松本 恭攝氏(以下、松本氏):大学を卒業して経営コンサルティング会社のA.T. カーニーに入社しました。そこで担当したのが、企業のコスト削減プロジェクトでした。幅広い業種にわたる企業の間接経費をくまなく調査するうちに、印刷コストが最も削減率が高いということがわかりました。これはさまざまな面で効率化が進んでいない業界だなと。当時、印刷業界全体の市場規模は6兆円と大きなものでしたが、うち半分を大手2社が占め、残りの3兆円を約30000社もの中小印刷会社が奪い合うという構造になっていました。ここでITを活用してサービスを提供すれば、何か変革を起こせるのではないかというのがきっかけでした。入社2年目のことです。

──早くから起業を狙っていたのですか。

松本氏:そういうわけではありません。ゼロからイチのビジネスを手がけたいなとは思っていましたが、携わり方はどのような形でもよかったのです。創業したのは、仕事の中で印刷業界に出会ったのが決め手でした。

──しかし、創業はリーマンショック直後の2009年。タイミングとしては最悪です。

松本氏:当時はベンチャーキャピタルなど資金の出し手がまったくいませんでした。エンジェル投資はわずかながら存在しましたが、誰かに投資を依頼することなど考えられない状況で、選択肢は自己資金のみでした。しかし、時を待とうとは思わなかったです。社会人になったころからの経済環境がもうそういう状況だったので、その中で何とかするという思考になっていました。若くて怖いもの知らずだったというのもあります。

──ラクスル自体はスムーズにサービスインできたのでしょうか。

松本氏:いいえ。まず最初のサービスである印刷会社の価格比較サービスをリリースするのに、半年かかりました。前職の経験からビジネスプランを書くのは得意で分厚い資料はいくらでも作れるのですが、いざシステム作りとなるとなかなか前へ進みませんでした。当時は本業を別に持っているエンジニアに平日の終業後や週末に集まってもらい、プロトタイプを作っていくという手法を取っていたことも一因です。

 しかし、ひとたび印刷会社の価格比較サービスを発表すると、そこへ登録していただく印刷会社をこちらから探したり、向こうからアプローチがあったりして形が徐々に整い出しました。

 その後、顧客が提示した条件に対して印刷会社が見積りを提出する一括見積りサービスをリリースして、顧客と印刷会社のマッチング数は順調に伸びていきました。

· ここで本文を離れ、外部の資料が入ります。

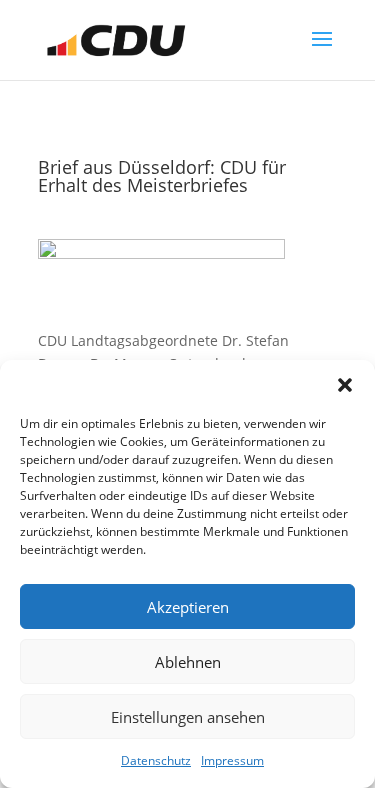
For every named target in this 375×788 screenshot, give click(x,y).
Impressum (232, 760)
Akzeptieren (188, 607)
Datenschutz (156, 760)
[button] (345, 385)
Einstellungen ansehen (188, 717)
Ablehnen (188, 662)
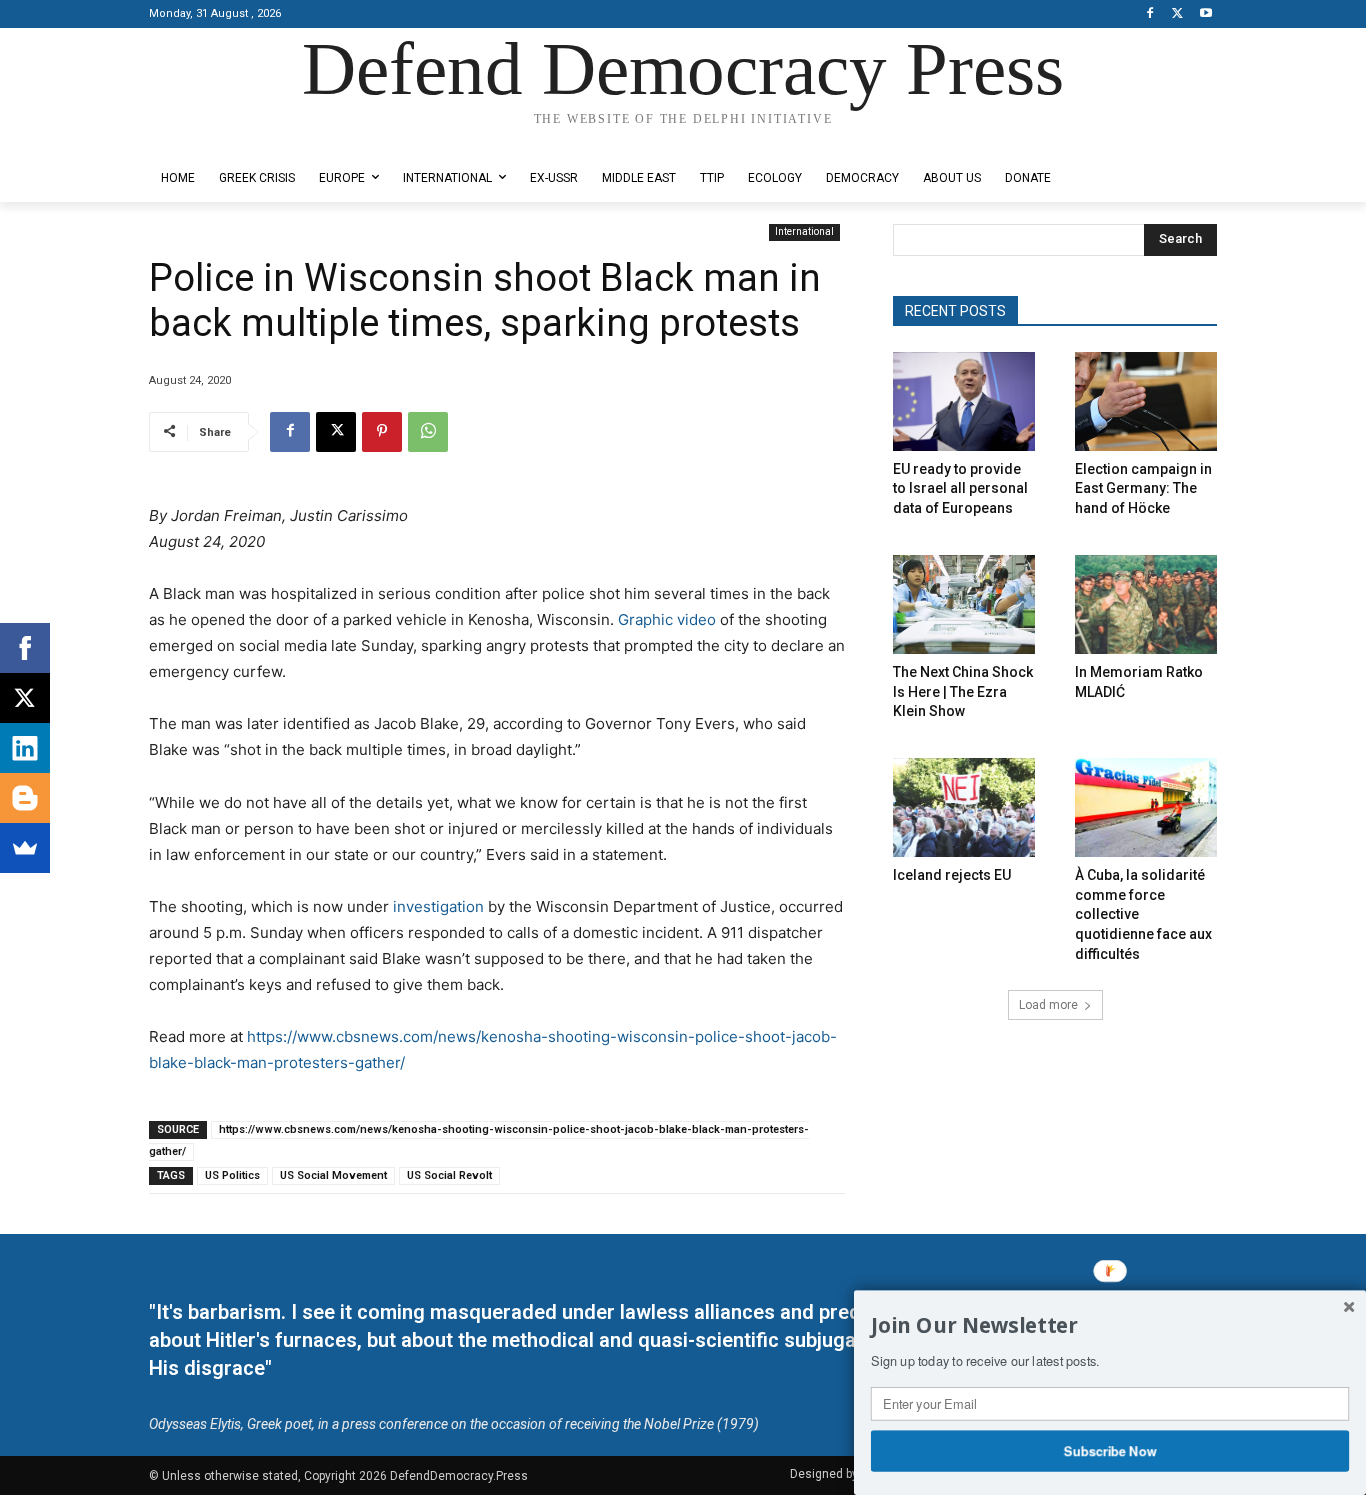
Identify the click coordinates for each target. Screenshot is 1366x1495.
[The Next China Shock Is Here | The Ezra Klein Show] (964, 604)
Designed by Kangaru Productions (227, 138)
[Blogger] (25, 798)
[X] (1177, 14)
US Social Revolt (449, 1175)
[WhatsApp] (428, 432)
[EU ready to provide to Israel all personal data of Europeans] (964, 401)
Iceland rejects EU (952, 875)
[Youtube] (1205, 14)
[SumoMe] (25, 848)
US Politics (232, 1175)
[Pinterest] (382, 432)
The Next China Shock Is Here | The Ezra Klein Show (963, 691)
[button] (1110, 1326)
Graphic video (667, 619)
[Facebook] (1150, 14)
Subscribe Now (1110, 1450)
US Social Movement (333, 1175)
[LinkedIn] (25, 748)
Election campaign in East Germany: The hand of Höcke (1143, 488)
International (804, 231)
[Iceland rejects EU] (964, 807)
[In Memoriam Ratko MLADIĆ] (1146, 604)
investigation (438, 906)
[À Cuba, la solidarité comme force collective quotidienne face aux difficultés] (1146, 807)
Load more (1048, 1005)
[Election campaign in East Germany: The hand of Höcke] (1146, 401)
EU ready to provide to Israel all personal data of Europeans (960, 488)
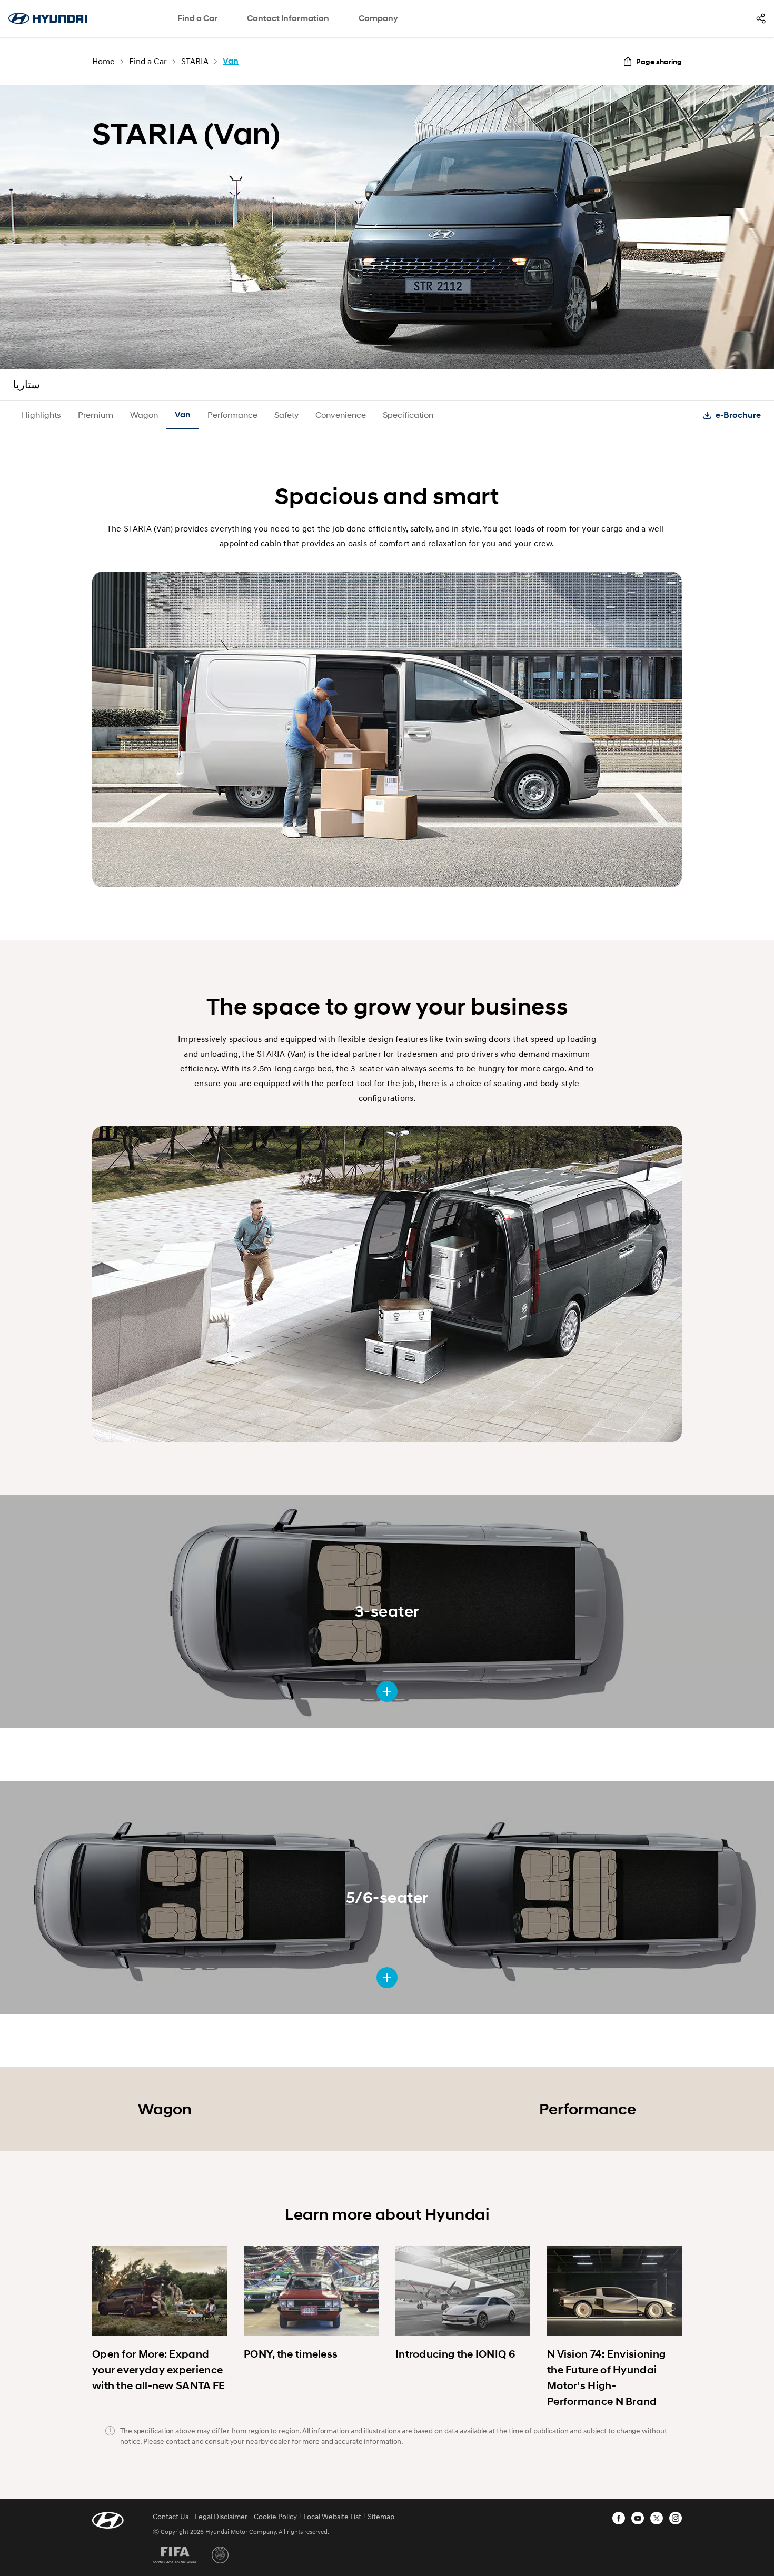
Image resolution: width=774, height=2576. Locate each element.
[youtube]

一方で、それにつれて問題も発生するようになりました。「サービスを利用してみたが印刷の質が低い」「印刷物を送ったけれどお金を払ってもらえない」といったクレームです。そこで気づいたのは与信機能の提供で、印刷会社登録時の品質審査を強化するとともに、トラブル時にはその後の防止策を徹底して図るというやり方でPDCAサイクルを回し、ECビジネスとしての完成度を高めていきました。